Wilson Medeiros: “Prevenir – uma diligência sem fim”

Dependemos de profissionais e setores especializados em pensar estrategicamente sobre como agir para impedir catástrofes

“Prevenir é melhor do que remediar”, diz o bom e velho ditado. O que seria o mundo dos negócios sem a prevenção? Muitas vezes não nos damos conta do contingente de pessoas envolvidas nesse trabalho de certa forma “invisível”, mas essencial para que as coisas funcionem perfeitamente. 

Imaginemos o setor aéreo, por exemplo. Quantos desastres são evitados por conta do trabalho minucioso de técnicos e profissionais especializados que antecipam –e resolvem– problemas, antes mesmo de o avião decolar. Uma peça solta nessa engrenagem e tudo vai abaixo, literalmente.  
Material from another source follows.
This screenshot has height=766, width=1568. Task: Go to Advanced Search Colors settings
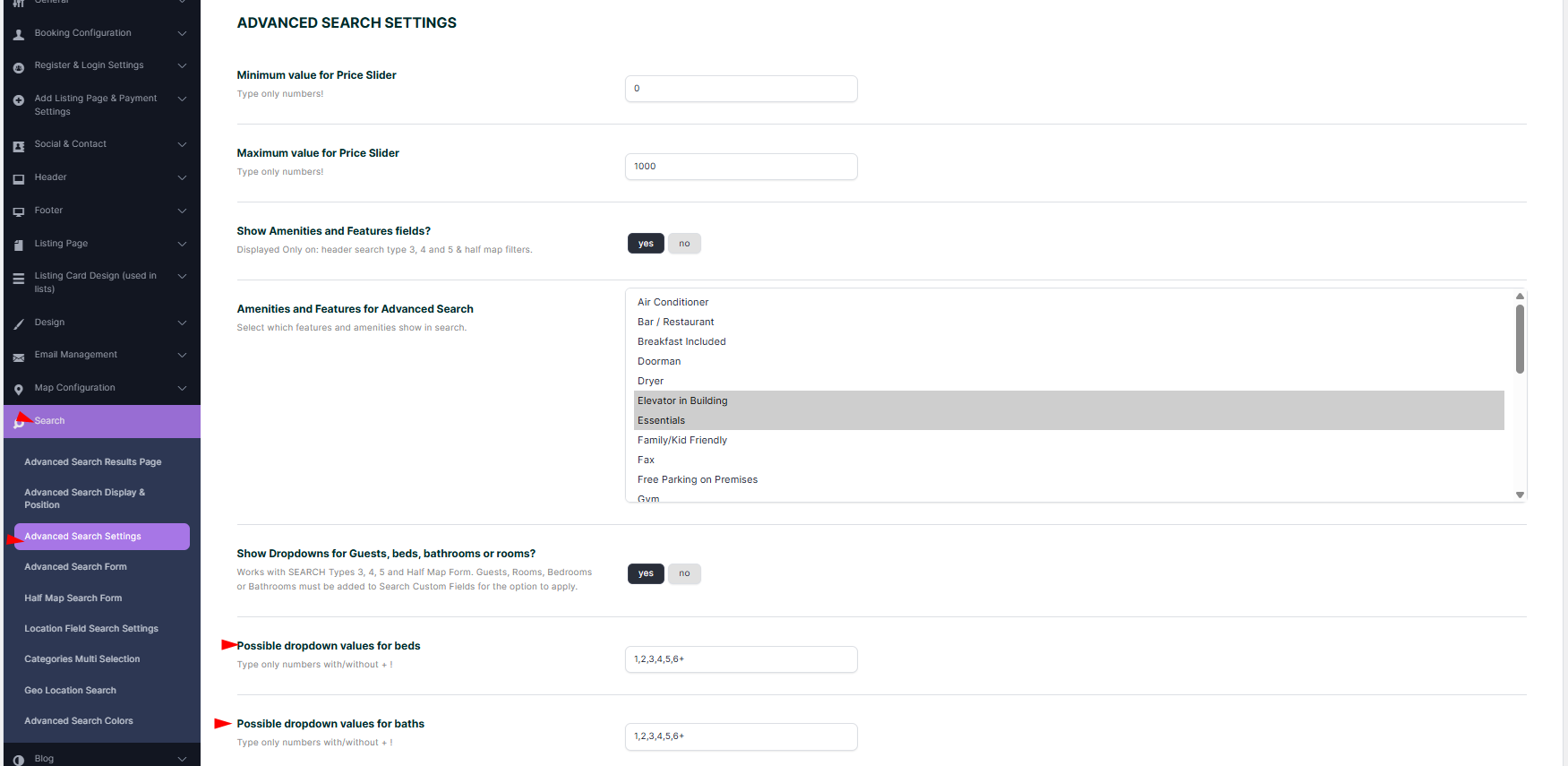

O mesmo acontece no setor de segurança, no que diz respeito a sequestros, assaltos, tecnologia, entre outros como saques de hackers desviados com soluções que previnem incêndios e acidentes que poderiam ser colossais. Só para exercitar, quem saberia responder quantos sequestros foram evitados na cidade de São Paulo neste mês?
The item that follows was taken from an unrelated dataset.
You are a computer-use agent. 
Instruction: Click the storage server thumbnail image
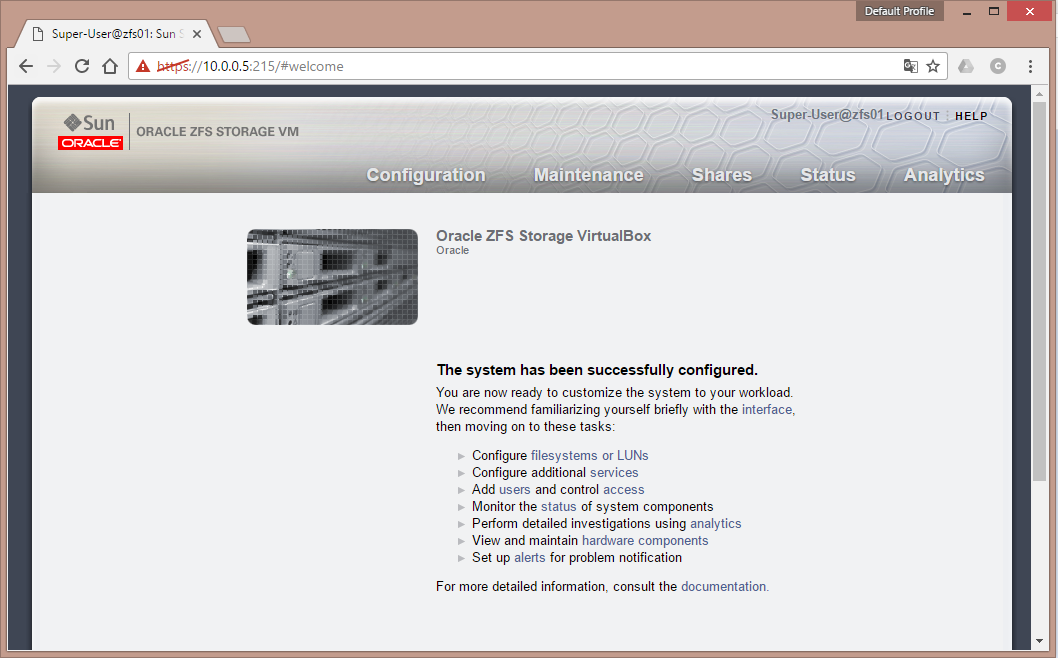pyautogui.click(x=332, y=277)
Sempre fico imaginando um colapso no sistema de energia, aéreo, semáforos de trânsito, trens etc. Dependemos de profissionais e setores especializados em pensar estrategicamente sobre como agir –proativamente e preventivamente– para impedir catástrofes. 

 Diante desse quadro, proponho pensar na saúde das empresas, que em momento de extrema dificuldade contaram com profissionais e planos de contingência excepcionais que contiveram a derrocada daquela corporação. Leia também: “Help! Como pedir ajuda aos negócios”.

A cultura, por aqui, é mais voltada para o momento. Estamos sempre comemorando os golaços dos campos de futebol e quase não comentamos as extraordinárias defesas que o goleiro e seus zagueiros realizaram –a não ser quando falham. 

Segundo estudos de setores, há empresários e gestores que fraquejam ao mirar apenas para o lucro de suas companhias. Percebe-se ainda insuficiência de olhar estratégico voltado para as áreas responsáveis por prevenir e contingenciar a dinâmica dos negócios.

Para dar um exemplo, um estudo anual da Ernst & Young (EY) mostra que 65% das empresas brasileiras não estão preparadas para lidar com ameaças cibernéticas. A pesquisa, divulgada na edição do Global Information Security Survey (GISS), ouviu 1755 executivos C-level das áreas de Segurança da Informação e TI, em 67 países. Os números indicaram ainda que  43% das empresas nacionais não têm um programa para identificação de vulnerabilidades. Em contrapartida, detectou-se que, 1/3 da população brasileira, em um ano, já foi vítima de hackers.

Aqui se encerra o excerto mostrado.